I've mentioned before that Robert Reich has argued that most charitable donations are made by the rich to institutions that serve the rich:

This year's charitable donations are expected to total more than $200 billion, a record. But a big portion of this impressive sum -- especially from the wealthy, who have the most to donate -- is going to culture palaces: to the operas, art museums, symphonies and theaters where the wealthy spend much of their leisure time. It's also being donated to the universities they attended and expect their children to attend, perhaps with the added inducement of knowing that these schools often practice a kind of affirmative action for "legacies."

It turns out that only an estimated 10% of all charitable deductions are directed at the poor.

I started thinking about churches as charitable institutions and how church-spending typically fits this pattern too.  What fraction of American's "charitable giving" to church actually goes to the poor and needy?  Churches have ministers to pay and facilities to maintain, so what fraction of a typical church's budget goes to benevolence?  For us, it's about 7 %.  I'm not saying that the other 93 % doesn't go to good things too, but much of it isn't charity as I would define it.

I'm glad Americans are setting giving records again this year, but I wonder if our priorities couldn't use some adjustment.

Charity

In recent years I've been confused by a couple things I've read.

On the one hand, I read that Americans lead the world in charitable giving, setting a record in 2006 by giving $300 billion.

On the other hand, I read that America is near the bottom of the industrialized nations in terms of foreign aid as a fraction of its GNP.  That is, it's total giving is big but not so much as a fraction of its economy.  The $20 billion number quoted in the Wikipedia article is a lot smaller than the $300 billion mentioned above.  From this I assumed that the US is a great giver but mostly gives to itself.

An editorial in the LA Times by Robert Reich (Is Harvard a charity? Most donations go to institutions that serve the rich; they shouldn't be fully tax-deductible) reveals another side of this issue.

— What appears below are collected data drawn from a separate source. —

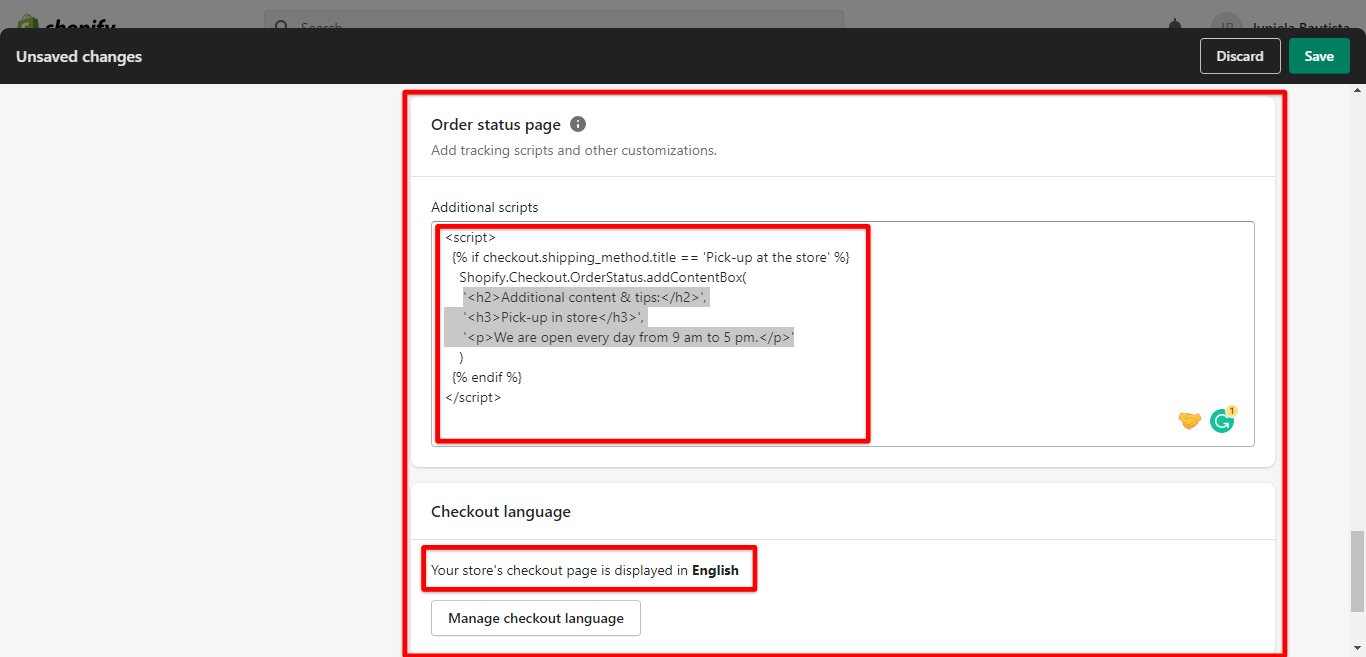Screen dimensions: 1366x657
Task: Click the Additional scripts label
Action: [484, 207]
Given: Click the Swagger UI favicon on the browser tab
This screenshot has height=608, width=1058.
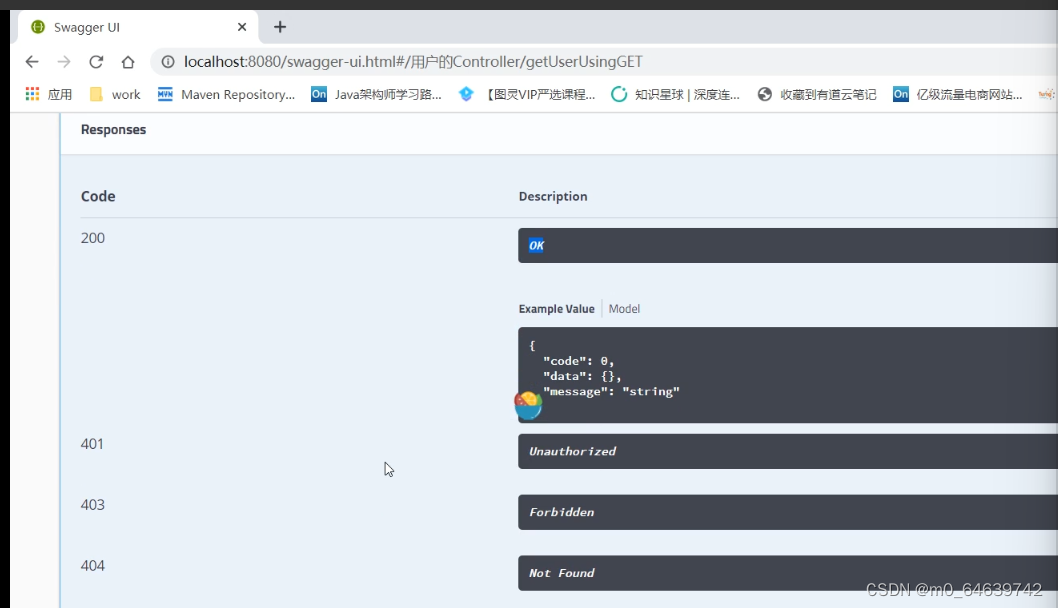Looking at the screenshot, I should tap(38, 27).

This year's charitable donations are expected to total more than $200 billion, a record. But a big portion of this impressive sum -- especially from the wealthy, who have the most to donate -- is going to culture palaces: to the operas, art museums, symphonies and theaters where the wealthy spend much of their leisure time. It's also being donated to the universities they attended and expect their children to attend, perhaps with the added inducement of knowing that these schools often practice a kind of affirmative action for "legacies." 

It turns out that only an estimated 10% of all charitable deductions are directed at the poor.